# DataJoint U24 - Workflow Array Electrophysiology

## Setup

First, let's change directories to find the `dj_local_conf` file.

In [1]:
import os
# change to the upper level folder to detect dj_local_conf.json
if os.path.basename(os.getcwd())=='notebooks': os.chdir('..')
assert os.path.basename(os.getcwd())=='workflow-array-ephys', ("Please move to the "
                                                               + "workflow directory")
# We'll be working with long tables, so we'll make visualization easier with a limit
import datajoint as dj; dj.config['display.limit']=10

If you haven't already populated the `lab`, `subject`, `session`, `probe`, and `ephys` schemas, please do so now with [04-automate](./04-automate-optional.ipynb).
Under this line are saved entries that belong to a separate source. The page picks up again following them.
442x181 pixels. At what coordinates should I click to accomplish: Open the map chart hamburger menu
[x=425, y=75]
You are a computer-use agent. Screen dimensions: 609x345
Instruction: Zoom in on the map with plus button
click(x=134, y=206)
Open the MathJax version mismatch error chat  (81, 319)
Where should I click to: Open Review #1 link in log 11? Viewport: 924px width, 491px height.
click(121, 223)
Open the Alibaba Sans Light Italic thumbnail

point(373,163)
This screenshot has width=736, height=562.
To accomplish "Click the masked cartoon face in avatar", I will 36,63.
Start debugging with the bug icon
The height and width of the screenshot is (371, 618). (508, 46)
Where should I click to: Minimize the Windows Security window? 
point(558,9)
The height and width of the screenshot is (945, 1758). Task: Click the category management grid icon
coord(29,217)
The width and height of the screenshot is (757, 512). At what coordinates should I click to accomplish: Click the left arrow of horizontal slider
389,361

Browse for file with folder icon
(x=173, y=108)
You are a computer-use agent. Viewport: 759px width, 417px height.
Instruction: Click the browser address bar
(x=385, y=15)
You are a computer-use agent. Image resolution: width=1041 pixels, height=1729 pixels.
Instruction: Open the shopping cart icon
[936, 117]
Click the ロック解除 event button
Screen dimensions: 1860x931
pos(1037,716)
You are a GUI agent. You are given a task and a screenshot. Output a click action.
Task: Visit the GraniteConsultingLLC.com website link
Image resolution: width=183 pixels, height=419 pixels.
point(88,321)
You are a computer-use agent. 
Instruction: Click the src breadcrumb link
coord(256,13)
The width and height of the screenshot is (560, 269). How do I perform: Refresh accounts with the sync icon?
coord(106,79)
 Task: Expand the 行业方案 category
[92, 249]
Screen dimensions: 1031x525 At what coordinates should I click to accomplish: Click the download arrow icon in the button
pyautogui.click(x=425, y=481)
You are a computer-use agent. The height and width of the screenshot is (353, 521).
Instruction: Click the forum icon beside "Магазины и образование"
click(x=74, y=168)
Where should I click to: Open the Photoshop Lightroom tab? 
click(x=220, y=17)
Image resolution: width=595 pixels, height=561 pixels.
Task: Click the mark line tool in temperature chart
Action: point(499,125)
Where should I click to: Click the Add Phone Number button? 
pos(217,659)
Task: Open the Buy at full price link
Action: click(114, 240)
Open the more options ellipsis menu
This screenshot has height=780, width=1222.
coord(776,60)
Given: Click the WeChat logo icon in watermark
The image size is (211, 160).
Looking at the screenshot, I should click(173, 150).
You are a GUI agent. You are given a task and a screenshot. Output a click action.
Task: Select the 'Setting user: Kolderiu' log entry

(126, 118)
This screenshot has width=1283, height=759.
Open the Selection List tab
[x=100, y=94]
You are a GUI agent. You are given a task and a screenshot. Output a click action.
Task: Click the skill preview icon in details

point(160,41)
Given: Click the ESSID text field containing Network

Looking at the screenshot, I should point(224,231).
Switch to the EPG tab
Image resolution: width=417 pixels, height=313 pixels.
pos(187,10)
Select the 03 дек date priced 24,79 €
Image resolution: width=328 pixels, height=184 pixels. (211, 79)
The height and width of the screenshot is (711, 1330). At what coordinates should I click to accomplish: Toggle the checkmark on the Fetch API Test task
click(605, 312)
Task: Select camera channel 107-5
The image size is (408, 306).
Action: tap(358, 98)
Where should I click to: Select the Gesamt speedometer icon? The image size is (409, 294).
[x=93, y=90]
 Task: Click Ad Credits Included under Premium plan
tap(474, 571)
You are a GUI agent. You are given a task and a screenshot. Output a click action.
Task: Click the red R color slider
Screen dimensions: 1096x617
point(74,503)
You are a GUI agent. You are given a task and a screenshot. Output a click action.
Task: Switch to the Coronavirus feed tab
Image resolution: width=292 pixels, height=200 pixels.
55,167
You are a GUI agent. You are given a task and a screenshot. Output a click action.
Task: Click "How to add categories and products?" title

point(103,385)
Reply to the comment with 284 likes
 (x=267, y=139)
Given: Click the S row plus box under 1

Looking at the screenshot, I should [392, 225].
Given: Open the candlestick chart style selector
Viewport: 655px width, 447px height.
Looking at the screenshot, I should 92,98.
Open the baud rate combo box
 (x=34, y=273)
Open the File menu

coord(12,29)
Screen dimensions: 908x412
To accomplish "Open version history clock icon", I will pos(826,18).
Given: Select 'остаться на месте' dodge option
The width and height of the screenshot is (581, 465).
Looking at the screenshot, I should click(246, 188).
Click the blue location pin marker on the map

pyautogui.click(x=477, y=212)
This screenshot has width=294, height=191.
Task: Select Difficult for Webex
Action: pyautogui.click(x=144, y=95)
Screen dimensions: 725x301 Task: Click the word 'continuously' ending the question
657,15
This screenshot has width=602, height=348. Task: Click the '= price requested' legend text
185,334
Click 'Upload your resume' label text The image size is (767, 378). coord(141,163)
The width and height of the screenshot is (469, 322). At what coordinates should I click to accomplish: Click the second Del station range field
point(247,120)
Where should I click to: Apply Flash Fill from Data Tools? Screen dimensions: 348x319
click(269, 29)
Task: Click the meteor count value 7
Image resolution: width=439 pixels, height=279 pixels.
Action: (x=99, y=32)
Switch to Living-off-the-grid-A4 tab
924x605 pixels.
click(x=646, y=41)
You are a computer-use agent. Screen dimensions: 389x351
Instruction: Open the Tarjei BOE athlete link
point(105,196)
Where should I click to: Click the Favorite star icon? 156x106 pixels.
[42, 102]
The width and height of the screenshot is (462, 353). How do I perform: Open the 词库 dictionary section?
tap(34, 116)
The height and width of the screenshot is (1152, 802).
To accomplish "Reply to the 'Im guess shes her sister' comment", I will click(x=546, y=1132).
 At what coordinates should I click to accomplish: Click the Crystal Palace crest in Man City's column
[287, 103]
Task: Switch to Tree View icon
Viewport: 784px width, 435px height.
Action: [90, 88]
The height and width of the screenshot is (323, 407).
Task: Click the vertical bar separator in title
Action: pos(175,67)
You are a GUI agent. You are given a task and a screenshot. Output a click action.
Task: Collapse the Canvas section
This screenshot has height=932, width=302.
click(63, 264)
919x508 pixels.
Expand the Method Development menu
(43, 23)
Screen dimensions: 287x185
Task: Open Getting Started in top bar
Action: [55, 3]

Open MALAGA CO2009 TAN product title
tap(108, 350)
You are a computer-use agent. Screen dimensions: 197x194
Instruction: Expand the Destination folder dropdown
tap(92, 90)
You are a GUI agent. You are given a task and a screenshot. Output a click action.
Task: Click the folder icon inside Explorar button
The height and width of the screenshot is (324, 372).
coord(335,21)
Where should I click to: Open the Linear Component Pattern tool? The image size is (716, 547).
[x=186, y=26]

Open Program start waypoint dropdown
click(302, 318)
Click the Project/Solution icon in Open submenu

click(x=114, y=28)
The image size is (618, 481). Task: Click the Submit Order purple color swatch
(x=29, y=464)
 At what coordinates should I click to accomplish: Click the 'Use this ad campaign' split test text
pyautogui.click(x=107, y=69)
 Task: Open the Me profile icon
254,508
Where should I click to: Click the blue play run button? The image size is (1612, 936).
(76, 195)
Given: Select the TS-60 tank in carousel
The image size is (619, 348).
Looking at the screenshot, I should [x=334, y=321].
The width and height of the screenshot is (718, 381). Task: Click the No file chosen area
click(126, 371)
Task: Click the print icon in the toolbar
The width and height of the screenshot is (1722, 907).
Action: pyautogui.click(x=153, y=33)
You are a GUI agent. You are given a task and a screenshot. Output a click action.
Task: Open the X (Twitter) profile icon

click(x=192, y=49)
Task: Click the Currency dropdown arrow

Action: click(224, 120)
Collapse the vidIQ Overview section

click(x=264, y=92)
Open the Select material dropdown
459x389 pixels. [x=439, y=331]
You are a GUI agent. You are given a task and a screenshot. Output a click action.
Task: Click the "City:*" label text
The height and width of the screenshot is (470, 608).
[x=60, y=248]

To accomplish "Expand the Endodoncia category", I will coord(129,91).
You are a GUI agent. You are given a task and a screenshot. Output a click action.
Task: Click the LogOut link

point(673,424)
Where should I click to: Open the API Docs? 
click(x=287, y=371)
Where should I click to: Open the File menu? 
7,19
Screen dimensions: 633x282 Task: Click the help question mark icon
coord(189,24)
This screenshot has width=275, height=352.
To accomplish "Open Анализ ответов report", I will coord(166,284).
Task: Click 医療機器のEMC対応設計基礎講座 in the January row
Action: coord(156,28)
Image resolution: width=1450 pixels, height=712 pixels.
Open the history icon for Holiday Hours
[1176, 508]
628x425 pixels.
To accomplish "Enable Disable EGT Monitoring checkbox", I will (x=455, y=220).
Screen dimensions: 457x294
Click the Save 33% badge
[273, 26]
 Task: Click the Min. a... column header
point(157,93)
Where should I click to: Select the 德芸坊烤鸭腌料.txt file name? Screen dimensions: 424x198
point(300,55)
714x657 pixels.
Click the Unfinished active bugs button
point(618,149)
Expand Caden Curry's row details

Note: exporting `ephys` data is currently only supported on the `no_curation` schema. 

In [2]:
from workflow_array_ephys.pipeline import lab, subject, session, probe, ephys
from workflow_array_ephys.export import (element_lab_to_nwb_dict, subject_to_nwb, 
                                         session_to_nwb, ecephys_session_to_nwb, 
                                         write_nwb)
from element_interface.dandi import upload_to_dandi

Connecting cbroz@dss-db.datajoint.io:3306


## Export to NWB

Each of the following elements has tools for interacting with NWB files: `element-lab`, `element-session`, `element-array-ephys`, and `element-interface`. We'll use the following keys for testing these functions:

In [3]:
lab_key={"lab": "LabA"}
protocol_key={"protocol": "ProtA"}
project_key={"project": "ProjA"}
session_key={"subject": "subject5",
             "session_datetime": "2018-07-03 20:32:28"}


### Element Lab

Because an NWB file must include session information, `element_lab_to_nwb_dict` can only help package information from the Lab schema into `dict` format. This would be helpful for a team using Element Lab, but not others. 

In [3]:
help(element_lab_to_nwb_dict)

Help on function element_lab_to_nwb_dict in module element_lab.export.nwb:

element_lab_to_nwb_dict(lab_key=None, project_key=None, protocol_key=None)
    Generate a dictionary object containing all relevant lab information used
        when generating an NWB file at the session level.
        All parameters optional, but should only specify one of respective type
    Use: mynwbfile = pynwb.NWBFile(identifier="your identifier",
                             session_description="your description",
                             session_start_time=session_datetime,
                             **element_lab_to_nwb_dict(
                                lab_key=key1,
                                project_key=key2,
                                protocol_key=key3))
    
    :param lab_key: Key specifying one entry in element_lab.lab.Lab
    :param project_key: Key specifying one entry in element_lab.lab.Project
    :param protocol_key: Key specifying one entry in element_lab.lab.Protocol
  

In [11]:
element_lab_to_nwb_dict(lab_key=lab_key, protocol_key=protocol_key, 
                        project_key=project_key)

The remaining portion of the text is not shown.